Jefferies Financial Group shares were tanking in early morning trading after the company delivered a mixed-bag earnings report.
Jefferies (ticker: JEF) delivered record results in its investment banking division for its fourth quarter ended Nov. 30, but the bank said “challenging market conditions” for fixed-income trading were weaker than the elevated levels seen in the year ago quarter.
Shares were down 9.7%, at $37.40, in recent trading. The S&P 500 was up 0.7%.
Jefferies’ investment banking and capital markets activity climbed 5%, to $1.6 billion, from last year, even as fixed trading was down by roughly 50%. Total revenue fell 3%, to $1.8 billion. Still, the bank is optimistic about the continued trajectory of its investment banking division, noting that its backlog remains “strong” and consistent with last year’s levels.
Jefferies also lifted its dividend to 30 cents a share, a 20% increase, citing its performance and “limited need” for equity capital.
“We will continue also to return capital to shareholders via share buybacks as well as, if financial conditions and circumstances permit, in-kind distributions or special cash dividends as we continue to wind down the legacy merchant banking portfolio,” CEO Richard Handler and President Brian Friedman, said in a statement.

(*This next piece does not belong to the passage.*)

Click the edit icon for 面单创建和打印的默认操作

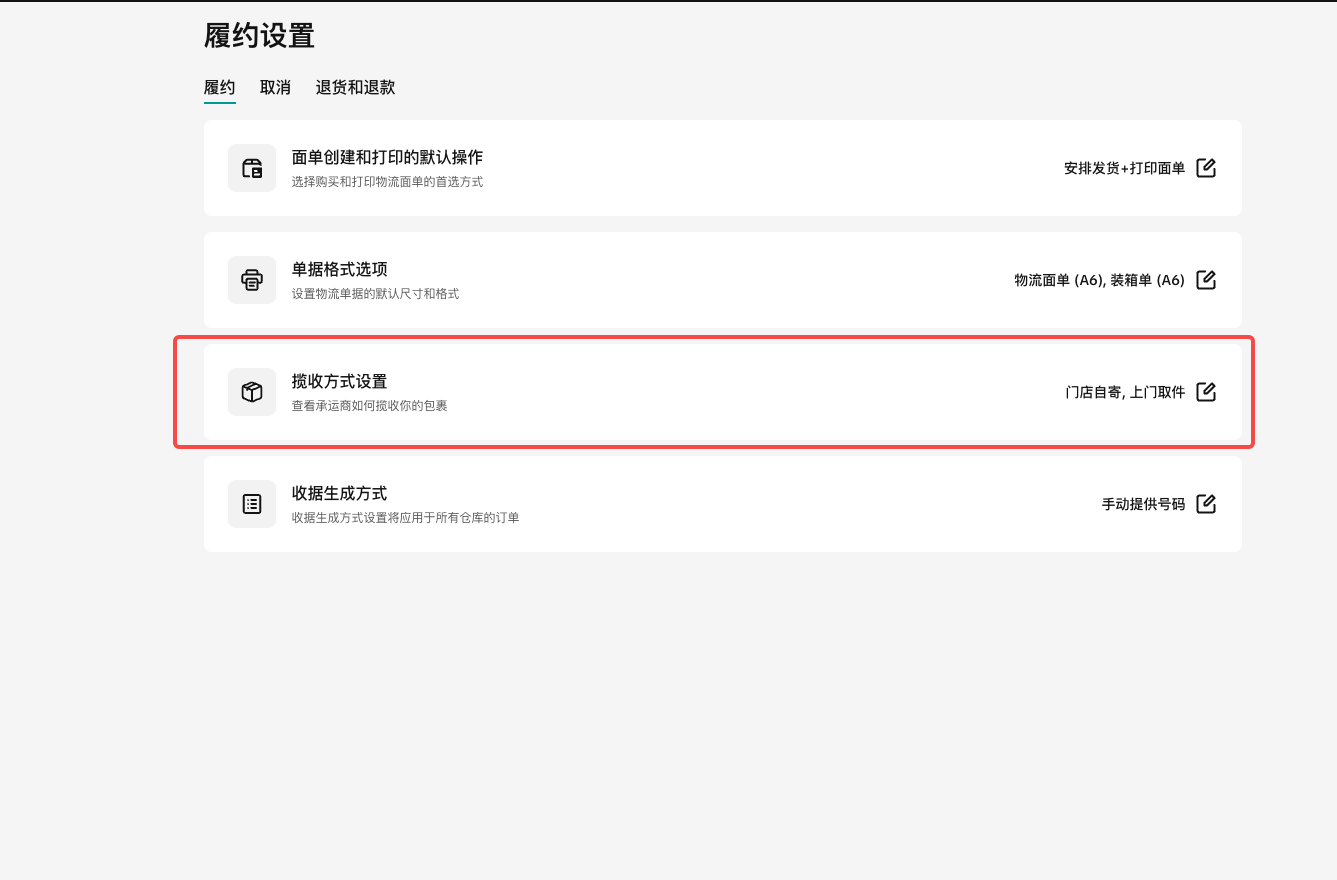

Despite the positives in Jefferies’ report, Wall Street was worried about the weaknesses in trading and the bank’s miss on earnings.
Analysts had expected that Jefferies would deliver profits of $1.34 a share on revenue just shy of $1.9 billion. Instead, profits were $1.20 per share—or $1.36 per share after adjusting for $59 million in expenses tied to tendering debt—on revenue of $1.8 billion.
Jefferies’ results are seen as a bellwether for the banking industry, which will begin posting fourth-quarter results on Friday. JPMorgan Chase (JPM), Citigroup (C), and Wells Fargo (WFC) are among the banks posting results that day.